An observation in a 4.21 Ross Douthat column (“The Democrats After Sanders”) woke me up this morning.
Bernie Sanders, he says, “was in many ways a non-ideal standard-bearer for a left-wing youth movement…he struggled to win over African-American and Hispanic voters, he seemed like too much of a long shot to win endorsements from the party’s most liberal interest groups, and his obvious lack of interest in foreign policy prevented him from fully exploiting Hillary Clinton’s major weakness.”
He follows this with a no-big-deal comment that Elizabeth Warren “would have had fewer of these problems if she’d decided to run, and given how well Sanders has done it’s reasonable to suspect that Warren could have actually defeated Clinton.”
Damn!

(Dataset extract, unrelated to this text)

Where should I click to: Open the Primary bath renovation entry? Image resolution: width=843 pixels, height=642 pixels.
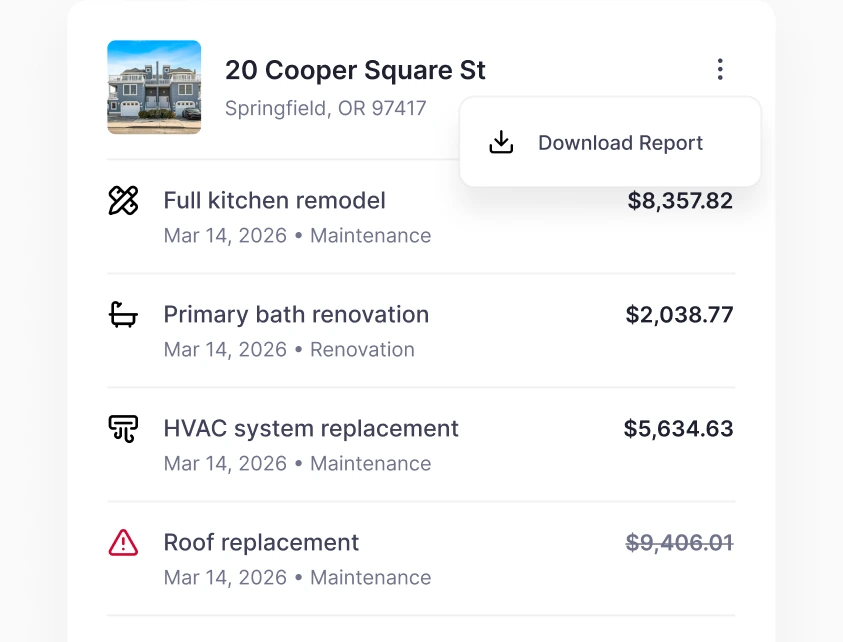pos(421,331)
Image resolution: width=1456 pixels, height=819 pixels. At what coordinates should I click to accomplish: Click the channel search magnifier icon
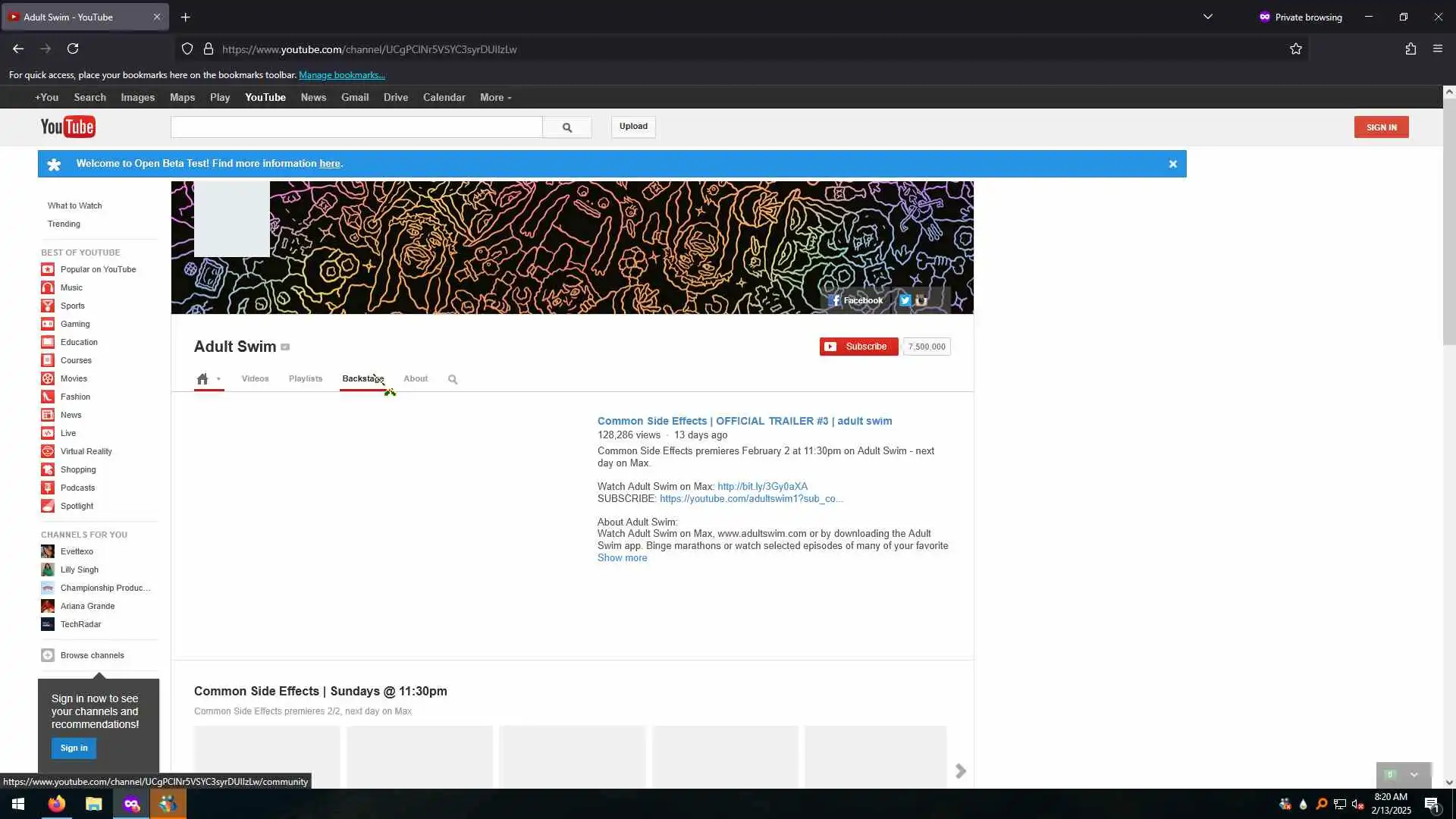tap(453, 379)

Probably right. Warren is a firm proponent of the same economic populism Sanders has been voicing for the last several years and certainly since announcing his candidacy, and if she’d run she would have said so emphatically and repeatedly, and it’s entirely possible — “reasonable to suspect,” as Douthat puts it — that she would have siphoned away a sizable chunk of Hillary’s gender-based support, and that she very possibly might have won the Democratic nomination in the end.
Yes, that’s water under the bridge but think what a shot-in-the-arm it would have been for the progressive cause if Warren had beaten Hillary. We’d have a real Democrat running against Trump instead of a corporate-friendly, center-right incremental Obama with more hawkish foreign policy views.